> **Set task**
Please copy the listing from the line with "Image resolution: width=489" up to and including the line with "center [25, 48].", leaving out the pictures.

> **Information supplied**
- - - - - - -
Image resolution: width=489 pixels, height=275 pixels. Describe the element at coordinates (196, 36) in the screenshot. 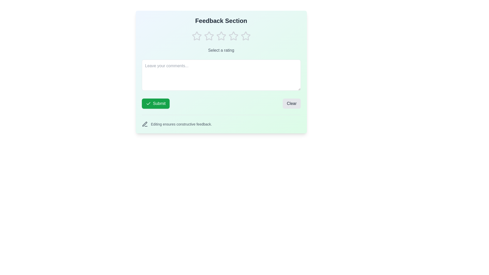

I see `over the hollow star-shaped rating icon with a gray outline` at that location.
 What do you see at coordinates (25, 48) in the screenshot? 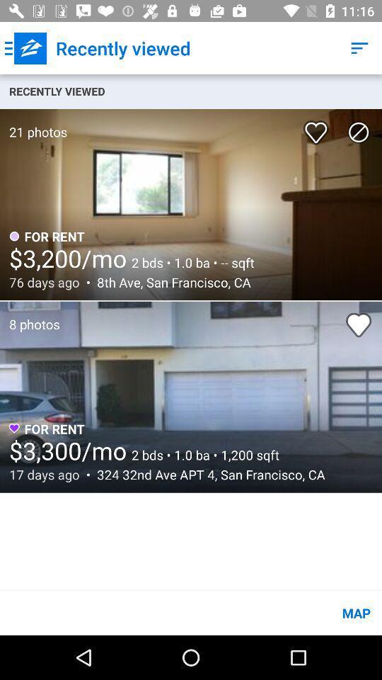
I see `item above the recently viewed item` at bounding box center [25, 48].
- - - - - - -
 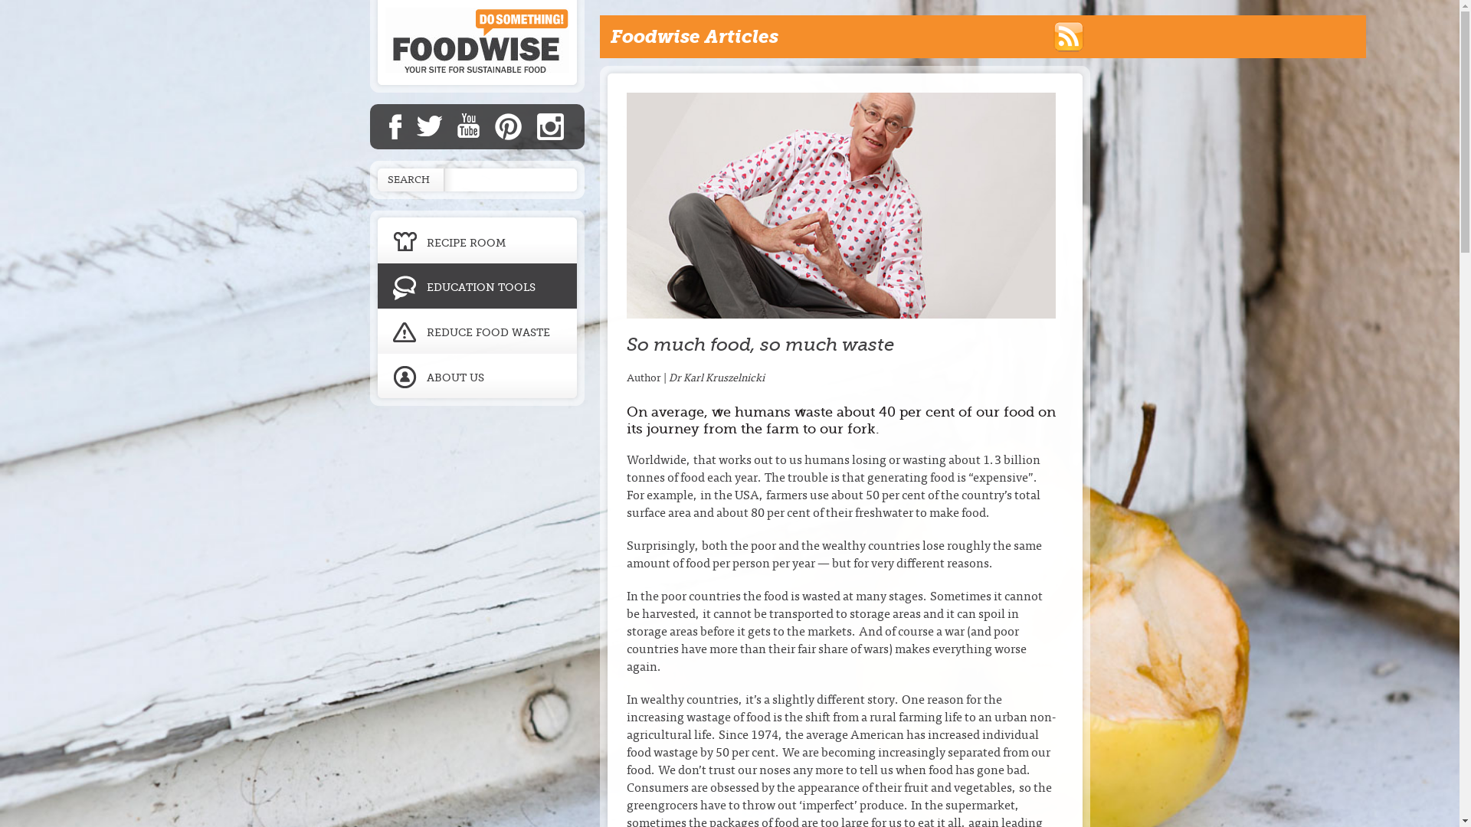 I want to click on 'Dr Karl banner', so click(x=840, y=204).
- - - - - - -
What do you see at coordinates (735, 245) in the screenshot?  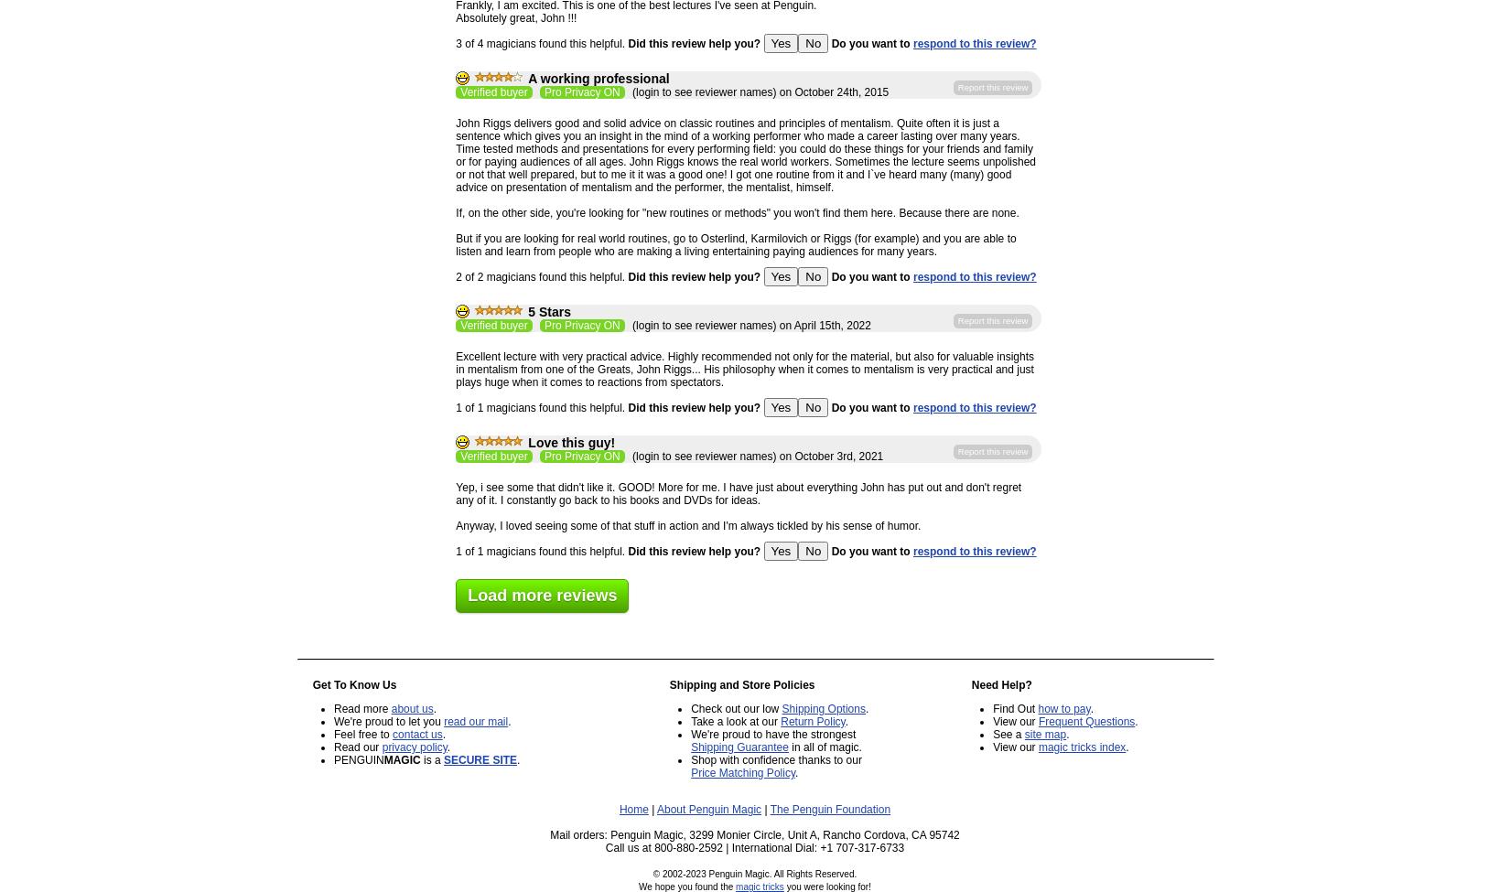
- - - - - - -
> **Output**
Image resolution: width=489 pixels, height=275 pixels. Describe the element at coordinates (196, 36) in the screenshot. 

I see `over the hollow star-shaped rating icon with a gray outline` at that location.
 What do you see at coordinates (25, 48) in the screenshot? 
I see `item above the recently viewed item` at bounding box center [25, 48].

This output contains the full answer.